Net Zero
Description
Wolfgang Knorr:
"Simulations by computer models show that more or less shortly after reaching global net zero emissions, warming would stop. Where ‘net zero’ means that all human-made emissions of carbon dioxide, or CO2, where they still exist, will be compensated by equally large fluxes of CO2 into so-called ‘carbon sinks’. Because CO2 mixes rapidly in the atmosphere, it does not matter where the greenhouse gas is emitted, and where it is taken up. In other words, zero emissions are unnecessary, net zero is already good enough.
This is exactly the point where it gets tricky: the seemingly insignificant prefix ‘net’ was initially meant to apply to only very few essential but difficult to mitigate carbon emissions, for example from essential agriculture. In purely mathematical terms, however, the little word ‘net’ allows someone to hide arbitrarily large emissions, such as from fossil-fuel burning. The only requirement is to find equally large carbon sinks – ready is the net-zero scenario. Ready only in a mathematical sense, because until today no realistic plans exist for the deployment of the massive carbon sinks that would allow a continuation of business-as-usual. This does not prevent the latest IPCC report from containing a whole range of essentially science-fiction scenarios, where fossil fuel burning persists decades beyond the point where ‘net zero’ is supposed to have been reached."
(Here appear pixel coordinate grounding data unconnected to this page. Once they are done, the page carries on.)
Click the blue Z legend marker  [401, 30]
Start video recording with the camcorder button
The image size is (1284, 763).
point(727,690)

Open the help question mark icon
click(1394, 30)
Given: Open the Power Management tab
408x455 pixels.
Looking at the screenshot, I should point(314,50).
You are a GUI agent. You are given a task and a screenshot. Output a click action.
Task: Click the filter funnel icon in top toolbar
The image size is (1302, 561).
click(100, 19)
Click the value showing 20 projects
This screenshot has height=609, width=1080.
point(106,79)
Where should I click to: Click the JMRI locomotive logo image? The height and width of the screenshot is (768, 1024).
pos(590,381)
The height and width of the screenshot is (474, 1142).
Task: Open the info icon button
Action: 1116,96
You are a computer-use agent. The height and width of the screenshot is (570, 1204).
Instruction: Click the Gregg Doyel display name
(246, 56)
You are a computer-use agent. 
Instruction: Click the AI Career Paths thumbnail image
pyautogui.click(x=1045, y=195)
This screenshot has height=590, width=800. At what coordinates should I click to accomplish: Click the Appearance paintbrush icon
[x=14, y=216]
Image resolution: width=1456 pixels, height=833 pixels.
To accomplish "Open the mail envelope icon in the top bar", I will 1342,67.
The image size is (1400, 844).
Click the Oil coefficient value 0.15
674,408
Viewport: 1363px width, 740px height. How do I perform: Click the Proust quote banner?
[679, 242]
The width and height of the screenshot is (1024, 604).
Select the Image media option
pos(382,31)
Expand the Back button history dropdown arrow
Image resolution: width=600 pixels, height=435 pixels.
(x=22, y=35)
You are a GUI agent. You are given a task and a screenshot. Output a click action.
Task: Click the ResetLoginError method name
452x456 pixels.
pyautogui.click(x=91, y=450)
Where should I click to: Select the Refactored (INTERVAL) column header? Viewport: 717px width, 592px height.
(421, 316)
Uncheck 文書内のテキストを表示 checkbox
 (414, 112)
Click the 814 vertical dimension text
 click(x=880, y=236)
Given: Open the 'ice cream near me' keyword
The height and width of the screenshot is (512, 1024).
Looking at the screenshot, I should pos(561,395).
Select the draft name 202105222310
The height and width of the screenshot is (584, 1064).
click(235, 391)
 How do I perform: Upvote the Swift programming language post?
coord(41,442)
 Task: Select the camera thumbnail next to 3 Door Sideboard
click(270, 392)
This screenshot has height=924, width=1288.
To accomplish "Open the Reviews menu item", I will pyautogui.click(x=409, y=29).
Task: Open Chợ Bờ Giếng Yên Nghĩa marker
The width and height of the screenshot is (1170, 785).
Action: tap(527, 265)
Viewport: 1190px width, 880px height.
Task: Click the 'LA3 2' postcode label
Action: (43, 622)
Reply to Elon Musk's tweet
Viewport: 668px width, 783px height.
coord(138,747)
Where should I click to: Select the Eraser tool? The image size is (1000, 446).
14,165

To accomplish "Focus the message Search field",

(https://braveneweurope.com/wolfgang-knorr-why-net-zero-is-a-trap)
Discussion
The concept of net zero is a dangerous trap
James Dyke et al. :
"The current consensus is that if we deploy these and other so-called “carbon dioxide removal” techniques at the same time as reducing our burning of fossil fuels, we can more rapidly halt global warming. Hopefully around the middle of this century we will achieve “net zero”. This is the point at which any residual emissions of greenhouse gases are balanced by technologies removing them from the atmosphere.
This is a great idea, in principle. Unfortunately, in practice it helps perpetuate a belief in technological salvation and diminishes the sense of urgency surrounding the need to curb emissions now.
We have arrived at the painful realisation that the idea of net zero has licensed a recklessly cavalier “burn now, pay later” approach which has seen carbon emissions continue to soar. It has also hastened the destruction of the natural world by increasing deforestation today, and greatly increases the risk of further devastation in the future."